Segundo o delegado Flávio Dutra, o caso está sendo tratado como homicídio qualificado pela impossibilidade de defesa das vítimas e todas as perícias necessárias já foram solicitadas pela comissão responsável pelo inquérito. “Oficiamos o Instituto Médico Legal e o Instituto de Criminalística para realização de exames toxicológicos, balísticos e demais análises que possam esclarecer a dinâmica do crime”, explicou o delegado, acrescentando que os estojos encontrados no local coincidem com o calibre da arma portada pelo investigado, apreendida após o ocorrido.

Foi instaurada uma comissão de delegados para conduzir as investigações, além da abertura de procedimento administrativo disciplinar por parte da Corregedoria da instituição.
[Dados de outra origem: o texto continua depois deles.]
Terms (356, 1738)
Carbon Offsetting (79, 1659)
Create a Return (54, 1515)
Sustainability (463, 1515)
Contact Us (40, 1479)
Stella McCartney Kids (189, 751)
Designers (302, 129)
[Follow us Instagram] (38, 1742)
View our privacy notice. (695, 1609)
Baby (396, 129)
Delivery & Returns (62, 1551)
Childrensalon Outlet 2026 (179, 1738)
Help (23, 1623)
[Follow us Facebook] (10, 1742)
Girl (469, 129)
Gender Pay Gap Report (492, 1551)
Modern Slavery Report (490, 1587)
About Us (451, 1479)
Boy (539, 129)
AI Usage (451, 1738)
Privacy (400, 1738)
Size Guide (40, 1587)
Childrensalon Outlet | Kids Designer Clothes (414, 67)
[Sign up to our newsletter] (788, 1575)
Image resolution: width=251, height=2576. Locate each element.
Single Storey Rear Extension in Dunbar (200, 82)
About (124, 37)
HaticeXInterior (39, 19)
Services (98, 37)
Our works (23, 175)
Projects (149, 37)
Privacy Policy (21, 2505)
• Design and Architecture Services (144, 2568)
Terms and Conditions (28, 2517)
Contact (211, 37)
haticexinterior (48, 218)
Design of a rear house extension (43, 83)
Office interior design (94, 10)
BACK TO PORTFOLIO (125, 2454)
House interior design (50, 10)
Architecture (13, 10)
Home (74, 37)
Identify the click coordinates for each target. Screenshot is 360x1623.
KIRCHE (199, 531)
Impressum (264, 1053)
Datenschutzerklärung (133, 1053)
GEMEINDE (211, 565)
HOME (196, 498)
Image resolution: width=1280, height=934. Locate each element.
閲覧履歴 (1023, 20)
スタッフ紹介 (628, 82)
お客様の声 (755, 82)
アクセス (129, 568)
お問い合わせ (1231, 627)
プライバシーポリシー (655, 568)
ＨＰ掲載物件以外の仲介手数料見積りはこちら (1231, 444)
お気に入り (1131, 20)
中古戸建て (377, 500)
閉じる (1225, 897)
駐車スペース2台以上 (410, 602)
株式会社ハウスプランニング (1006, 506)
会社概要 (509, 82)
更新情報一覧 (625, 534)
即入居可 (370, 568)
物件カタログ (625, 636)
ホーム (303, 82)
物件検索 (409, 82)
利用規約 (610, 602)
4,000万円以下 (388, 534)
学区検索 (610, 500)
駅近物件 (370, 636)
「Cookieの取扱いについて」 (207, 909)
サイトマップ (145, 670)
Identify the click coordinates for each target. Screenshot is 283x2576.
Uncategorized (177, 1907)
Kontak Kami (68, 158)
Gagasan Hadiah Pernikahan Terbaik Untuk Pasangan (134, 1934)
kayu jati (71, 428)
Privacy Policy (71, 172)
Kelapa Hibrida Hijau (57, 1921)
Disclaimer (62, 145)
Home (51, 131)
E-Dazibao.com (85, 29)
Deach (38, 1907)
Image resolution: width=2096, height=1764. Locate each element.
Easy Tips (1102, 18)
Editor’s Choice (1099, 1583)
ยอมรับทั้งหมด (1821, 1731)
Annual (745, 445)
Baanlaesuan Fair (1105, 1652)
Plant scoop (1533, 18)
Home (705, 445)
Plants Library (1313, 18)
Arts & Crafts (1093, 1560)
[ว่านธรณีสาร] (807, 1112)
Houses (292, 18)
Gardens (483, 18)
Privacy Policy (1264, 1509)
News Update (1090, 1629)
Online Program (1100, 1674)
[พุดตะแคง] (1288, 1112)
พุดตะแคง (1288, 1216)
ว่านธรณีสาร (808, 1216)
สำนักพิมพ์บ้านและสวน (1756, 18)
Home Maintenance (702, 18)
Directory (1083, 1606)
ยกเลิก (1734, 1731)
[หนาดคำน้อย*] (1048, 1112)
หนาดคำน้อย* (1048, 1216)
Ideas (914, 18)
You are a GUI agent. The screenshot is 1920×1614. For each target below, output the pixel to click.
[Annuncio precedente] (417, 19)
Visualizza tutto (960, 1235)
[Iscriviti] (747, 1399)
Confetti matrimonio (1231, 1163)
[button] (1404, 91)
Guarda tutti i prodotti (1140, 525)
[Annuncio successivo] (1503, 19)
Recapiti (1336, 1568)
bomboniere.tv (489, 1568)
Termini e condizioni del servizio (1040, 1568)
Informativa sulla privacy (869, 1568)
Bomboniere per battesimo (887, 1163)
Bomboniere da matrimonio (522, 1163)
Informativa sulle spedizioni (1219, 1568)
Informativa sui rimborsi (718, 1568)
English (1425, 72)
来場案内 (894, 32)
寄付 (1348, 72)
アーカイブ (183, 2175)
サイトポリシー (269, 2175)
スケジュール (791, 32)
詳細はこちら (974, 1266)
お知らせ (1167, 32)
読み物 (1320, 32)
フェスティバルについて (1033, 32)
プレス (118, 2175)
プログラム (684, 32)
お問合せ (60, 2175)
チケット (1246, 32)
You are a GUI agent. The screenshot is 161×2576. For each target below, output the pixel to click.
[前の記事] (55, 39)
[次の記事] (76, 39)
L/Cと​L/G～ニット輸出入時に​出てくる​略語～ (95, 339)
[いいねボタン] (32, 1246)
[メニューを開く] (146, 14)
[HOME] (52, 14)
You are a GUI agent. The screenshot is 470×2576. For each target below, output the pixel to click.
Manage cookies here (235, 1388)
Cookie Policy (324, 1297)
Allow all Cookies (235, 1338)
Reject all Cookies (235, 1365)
As investigações seguem em andamento para esclarecer a dinâmica, a motivação e todas as circunstâncias do crime.


O delegado Sidney Tenório, que preside a comissão, ressaltou que todas as informações e possibilidades relacionadas ao crime serão apuradas ao longo do inquérito policial. Além dele, também integram a comissão os delegados Flávio Dutra e Andrey Araújo, titular da Delegacia de Homicídios da 1ª Região.

Consternado com o trágico fato que vitimou os dois agentes de polícia, o delegado-geral da instituição, Thales Araújo, interrompeu sua agenda oficial no Ministério da Justiça, em Brasília, onde cumpria compromissos institucionais desde a terça-feira (19), e providencia retorno emergencial ao estado de Alagoas para prestar apoio aos familiares das vítimas e acompanhar os procedimentos relacionados ao caso.